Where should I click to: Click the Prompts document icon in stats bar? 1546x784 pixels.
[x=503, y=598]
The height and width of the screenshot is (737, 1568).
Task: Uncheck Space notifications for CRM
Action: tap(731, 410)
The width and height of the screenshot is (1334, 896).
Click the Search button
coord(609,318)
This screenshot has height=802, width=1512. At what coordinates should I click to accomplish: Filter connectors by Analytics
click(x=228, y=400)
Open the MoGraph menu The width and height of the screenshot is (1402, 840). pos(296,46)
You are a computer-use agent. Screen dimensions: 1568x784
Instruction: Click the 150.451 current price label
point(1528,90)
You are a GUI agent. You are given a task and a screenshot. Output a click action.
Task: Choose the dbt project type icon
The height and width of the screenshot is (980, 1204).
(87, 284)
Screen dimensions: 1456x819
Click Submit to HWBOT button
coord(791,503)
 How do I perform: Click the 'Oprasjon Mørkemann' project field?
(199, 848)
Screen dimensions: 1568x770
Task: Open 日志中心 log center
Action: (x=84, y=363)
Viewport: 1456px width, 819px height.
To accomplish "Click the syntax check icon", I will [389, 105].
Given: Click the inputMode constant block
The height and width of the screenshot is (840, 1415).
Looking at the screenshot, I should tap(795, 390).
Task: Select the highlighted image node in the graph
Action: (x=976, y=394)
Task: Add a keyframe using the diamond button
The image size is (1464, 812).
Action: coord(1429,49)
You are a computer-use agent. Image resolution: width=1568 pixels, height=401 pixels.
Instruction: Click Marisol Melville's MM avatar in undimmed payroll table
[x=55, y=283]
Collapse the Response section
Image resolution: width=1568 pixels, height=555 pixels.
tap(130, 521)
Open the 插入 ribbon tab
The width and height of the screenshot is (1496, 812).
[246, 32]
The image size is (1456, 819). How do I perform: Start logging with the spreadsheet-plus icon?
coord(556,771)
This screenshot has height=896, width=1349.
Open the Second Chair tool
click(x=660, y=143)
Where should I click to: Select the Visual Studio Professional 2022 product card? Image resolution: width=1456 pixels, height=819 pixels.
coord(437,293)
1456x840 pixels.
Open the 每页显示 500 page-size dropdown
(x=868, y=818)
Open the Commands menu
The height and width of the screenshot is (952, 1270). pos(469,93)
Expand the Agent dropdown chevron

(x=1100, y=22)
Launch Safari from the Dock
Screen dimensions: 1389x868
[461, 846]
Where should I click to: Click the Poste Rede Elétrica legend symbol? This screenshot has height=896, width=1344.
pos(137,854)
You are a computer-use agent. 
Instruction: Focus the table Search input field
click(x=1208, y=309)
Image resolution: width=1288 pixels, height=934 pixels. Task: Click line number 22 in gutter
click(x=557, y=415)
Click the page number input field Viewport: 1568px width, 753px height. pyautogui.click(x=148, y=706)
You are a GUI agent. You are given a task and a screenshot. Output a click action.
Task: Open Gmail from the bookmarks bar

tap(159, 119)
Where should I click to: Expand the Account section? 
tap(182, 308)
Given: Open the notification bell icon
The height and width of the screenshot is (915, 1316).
^^^^
■ EXERCISE ■
Report back each line of the entries that holds the string "computer".

■ EXERCISE RESPONSE ■
You are a computer-use agent. Screen dimensions: 1568x784
You are a computer-use agent. Image resolution: width=1568 pixels, height=401 pixels.
You are a computer-use agent. 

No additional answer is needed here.